#MeToo: I never said no
December 1, 2017
“What do you mean you didn’t want it? I was there the whole time. You never said no.”
I never said no. My best friend of four years told me this almost a year after it had happened.
I never said no. It’s something I didn’t talk about with anyone until it was finally brought up casually a year later. It was at this point that I finally decided to let her know that I really was not OK with what had happened. She was confused as to why it even still bothered me.
I never said no. It was something I had suppressed for all of these months. I refused to talk about it or even to think about it because giving it any relevance made me furious.
Why would someone do this? How could he do this, to me? Did I really not matter at all?
I was so embarrassed for the longest time; it felt as if I had done this to myself. I let the “cool older boy” I had only known for a few weeks take my trust, get me drunk enough that I could barely hold a conversation and I let him have sex with me.
At least, this is what I told myself. This is how I blamed myself.
It wasn’t something I wanted. It wasn’t something I asked for.
But, I never said no.
At first, immediately after it had happened, I was confused. I thought that I had messed up. I was uncomfortable and disgusted, and I thought this was just normal. I thought that sometimes this kind of thing just happened.
The sad part is that, it does. I justified it. I blamed myself.
He was “cool.” He let me sleep over at his place, he gave me attention, he gave me things to drink. I had my heart broken just a month prior, and I trusted the “cool older boy” to fix it. I wanted to feel wanted. I wanted attention and to feel loved.
There was only one thing he wanted from me.
I had finally realized about a year later that this is not something that is supposed to happen. “Cool older boys” are not supposed to get a 17-year-old girl drunk, take her to a room by herself and have sex with her underaged, unconscious body.
It isn’t supposed to happen.
The sad part is that it does.
Months later, I told my best friend that I never wanted it. She told me that I must have because I never said no.
And she is right, I did not say no. I continued to blame myself, justifying that the lack of “no” somehow along the line equated to a “yes.”
The truth is, it doesn’t.
I never wanted to have sex with a boy I barely knew without protection, so drunk that I couldn’t have said no if I tried. I never wanted that. I never agreed to have sex with him.
But, I never said no.
I spent the following year questioning every part of what had happened. “If I hadn’t been so drunk … If I hadn’t been so naive.”
I made up every excuse possible justifying what had happened, blaming myself for letting it happen.
It never made me feel any better.
The truth is, he shouldn’t have done this. He shouldn’t have gotten me drunk. He shouldn’t have made me feel like this was my fault because it wasn’t. He shouldn’t have taken advantage of me, shouldn’t have made me feel worthless and used me for his personal, disgusting, temporary gain. He should’ve stopped this; it was in his power to stop it before it could happen.
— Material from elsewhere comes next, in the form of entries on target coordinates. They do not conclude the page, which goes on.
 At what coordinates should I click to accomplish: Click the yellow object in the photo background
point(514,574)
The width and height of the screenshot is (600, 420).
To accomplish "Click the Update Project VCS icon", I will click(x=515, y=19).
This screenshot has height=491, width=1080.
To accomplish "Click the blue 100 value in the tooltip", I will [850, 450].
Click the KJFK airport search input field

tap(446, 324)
This boy doesn’t care about me, but his choice will affect me for the rest of my life. He took something from me that I can never get back, and he branded my soul with something that I don’t have a choice to get rid of.
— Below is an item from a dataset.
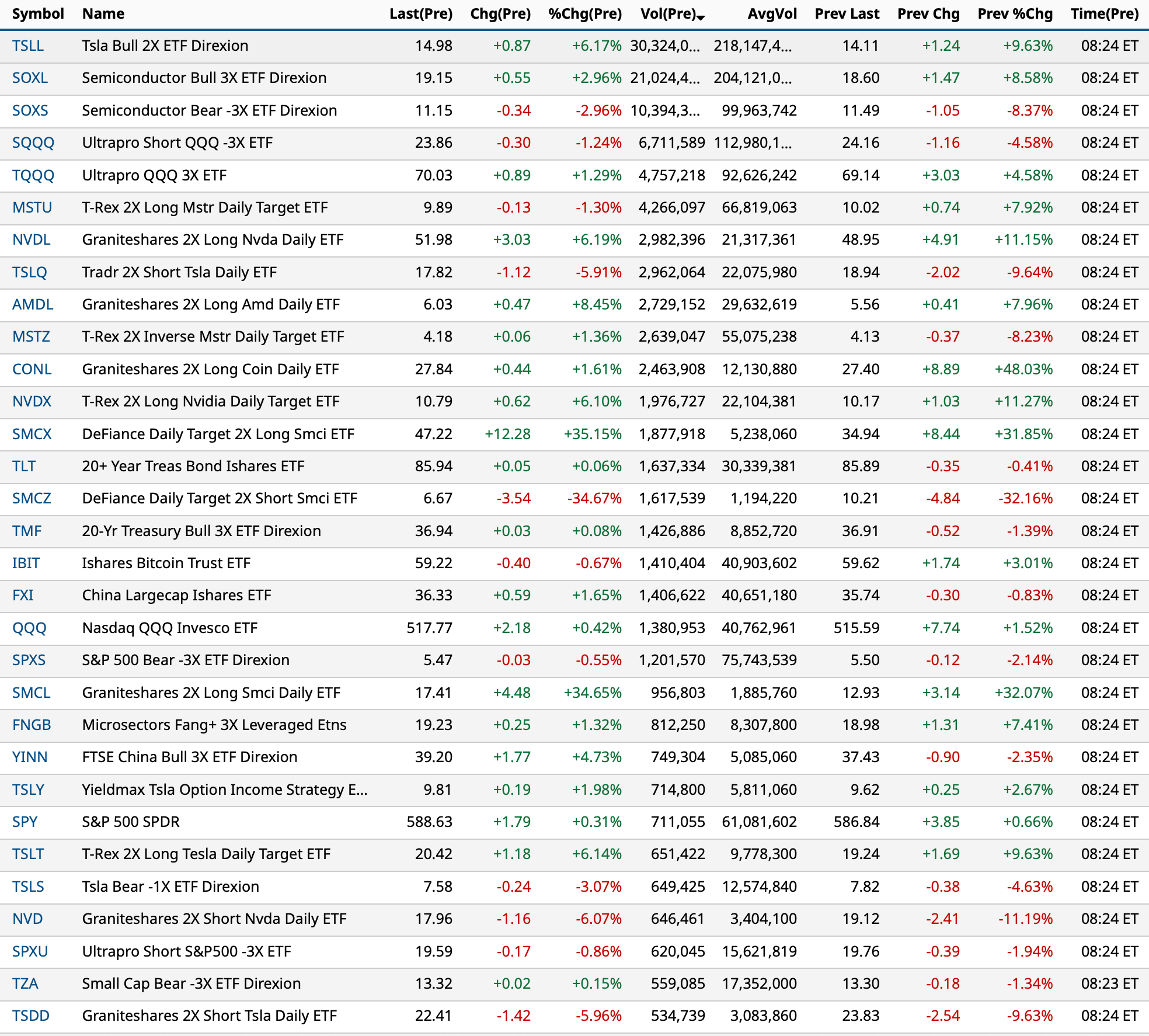Screen dimensions: 1149x1036
Task: Open the TSDD symbol link
Action: [31, 1016]
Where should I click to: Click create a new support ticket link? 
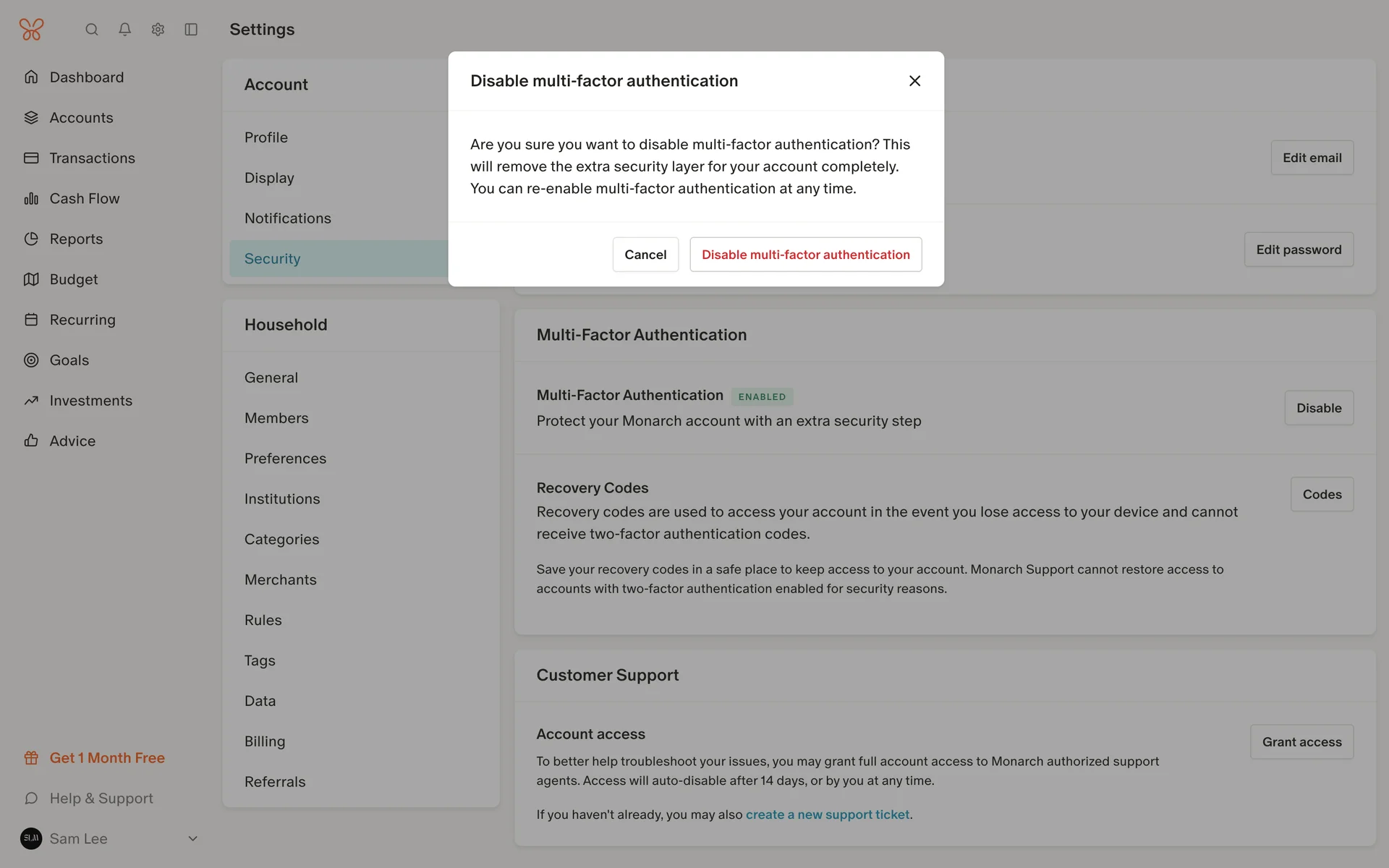pos(827,814)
It has been over a year since he did this to me, and I haven’t figured out how to forgive him. It is something I can’t change, something that I can only live through from this point forward.
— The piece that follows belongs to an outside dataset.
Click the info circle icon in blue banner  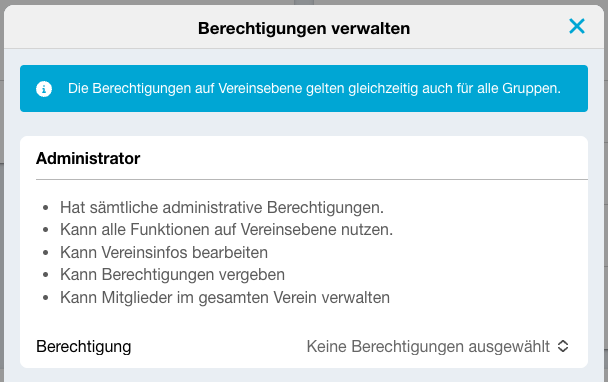(44, 89)
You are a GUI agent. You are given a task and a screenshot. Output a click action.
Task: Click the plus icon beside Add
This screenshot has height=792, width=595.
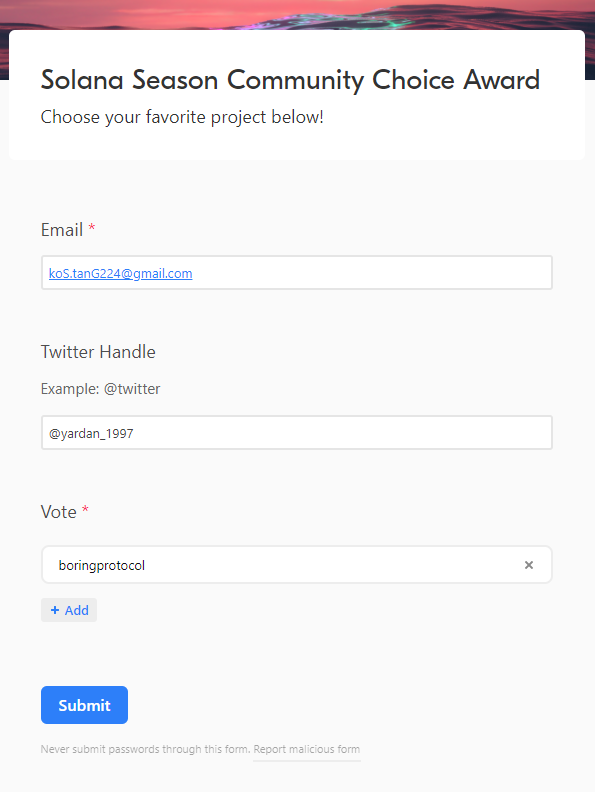(55, 610)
It’s been a year, and I am just now figuring out how to deal with this. And, with this writing, I am just now figuring out how to talk about it.
If you are drunk, stop.
If your partner is drunk, don’t even start.
If she can’t say no, that does not mean she is saying yes. If she can’t say no, that means no.
You should assume it is a “no” until there is a verbal, clear and solid “yes.”
It is called affirmative consent, and it is necessary every single time.